OECD rejects EU industry’s carbon leakage arguments

Tough climate rules have little impact on export competitiveness, find economists, so industry carve-outs are not justified

European steel works are under threat, but retraining not carbon freebies are the answer, say OECD economists (Pic: Pixabay)

European steel works are under threat, but carbon freebies are not the answer, say OECD economists (Pic: Pixabay)

By Megan Darby

EU steel and chemical industries lobby for carve-outs from the bloc’s environmental rules. Without special treatment, they say jobs will be lost to overseas pollution havens.

A report from the OECD club of rich countries published on Thursday rubbishes that argument.
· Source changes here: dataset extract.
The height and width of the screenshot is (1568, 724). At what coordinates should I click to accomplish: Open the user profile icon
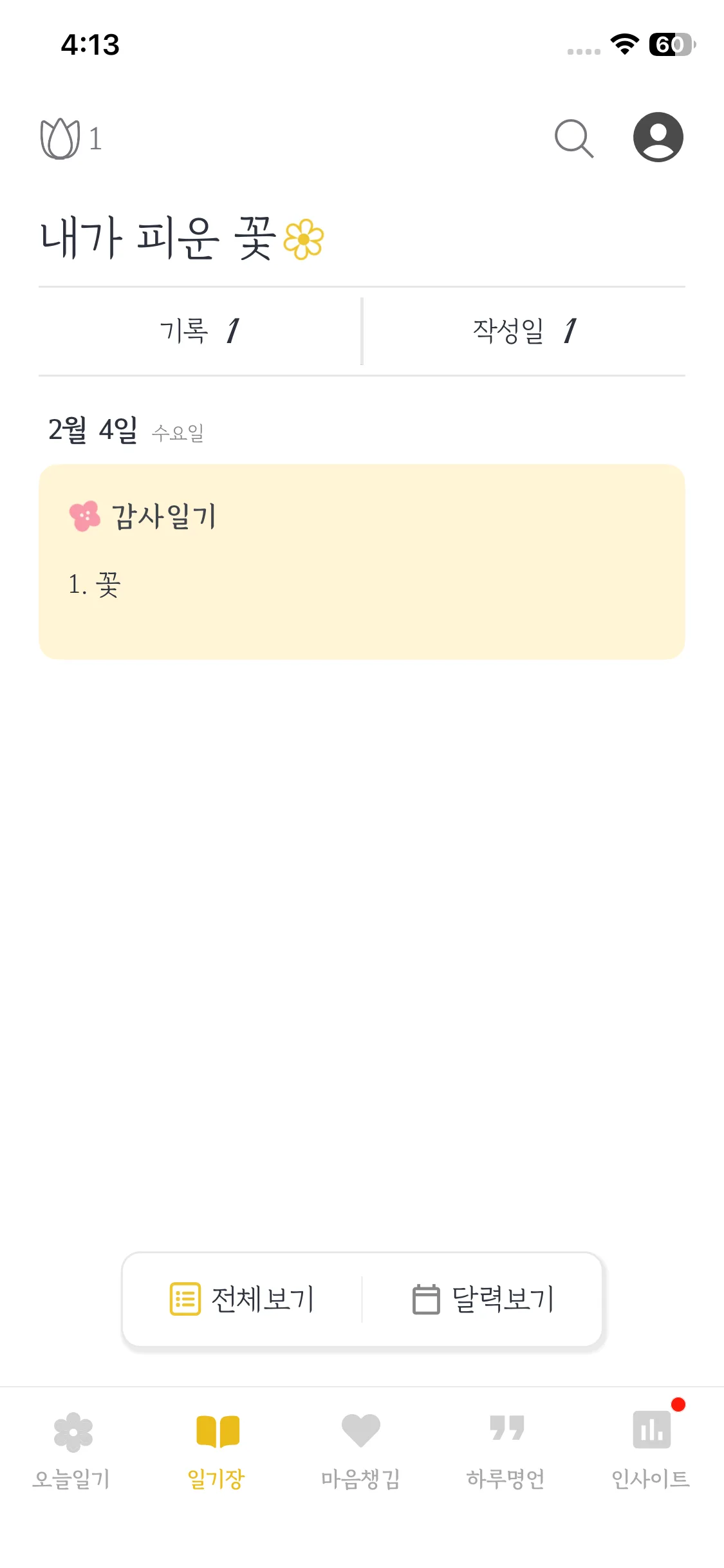click(658, 137)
Its analysis found differences in the strength of green policies made very little difference to trade between rich and emerging economies. Other factors like trade tariffs and market size were far more significant.
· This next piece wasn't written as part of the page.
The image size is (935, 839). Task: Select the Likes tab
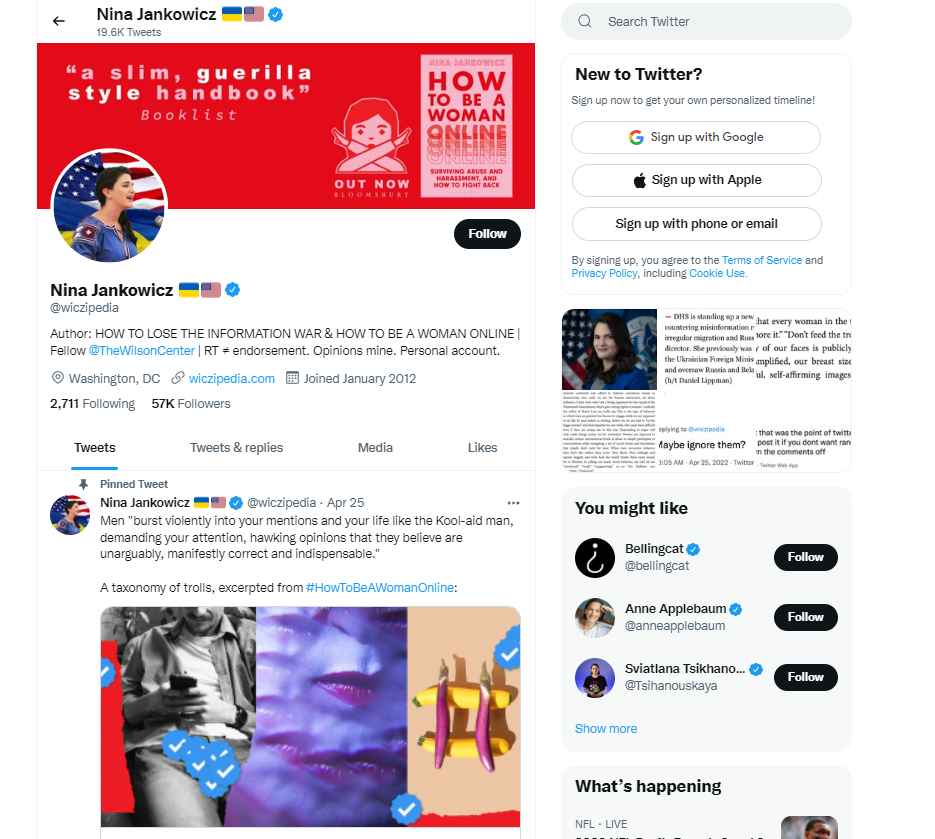(x=482, y=448)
“There may be reasons for being concerned about competitiveness in Europe, but environmental stringency isn’t one of them,” said OECD chief economist Catherine Mann at a media briefing in London.

While the research showed some carbon-intensive sectors like steel were put at a slight disadvantage, this was balanced out by growth in cleaner industries.

Report: EU steel lobby seeks protection from China ‘carbon dumping’

Mann contended it was better to retrain workers affected by plant closures than bend environmental rules to keep them open.

“It is very clear who the losers are,” she said. “That is where you need to have complementary labour market policies.”

As governments around the world put last December’s Paris climate agreement into practice, they should be seeking competitive advantage in low carbon innovations – “the market of the future”.

It is pertinent to debate raging in Brussels over the future of its flagship climate policy, the emissions trading system.

Environmentalists want radical reforms to boost the carbon price, currently languishing at €5 a tonne, and spur clean investment.

Heavy industries, on the other hand, are seeking exemptions from these costs, to prevent “carbon leakage” – a flight of polluting plant abroad.

Tomasz Kozluk, lead author of the report, said: “When you set these policies that exempt [certain sectors], you also reduce the incentive to innovate and become cleaner… you should think really seriously when you are giving out these kind of benefits.”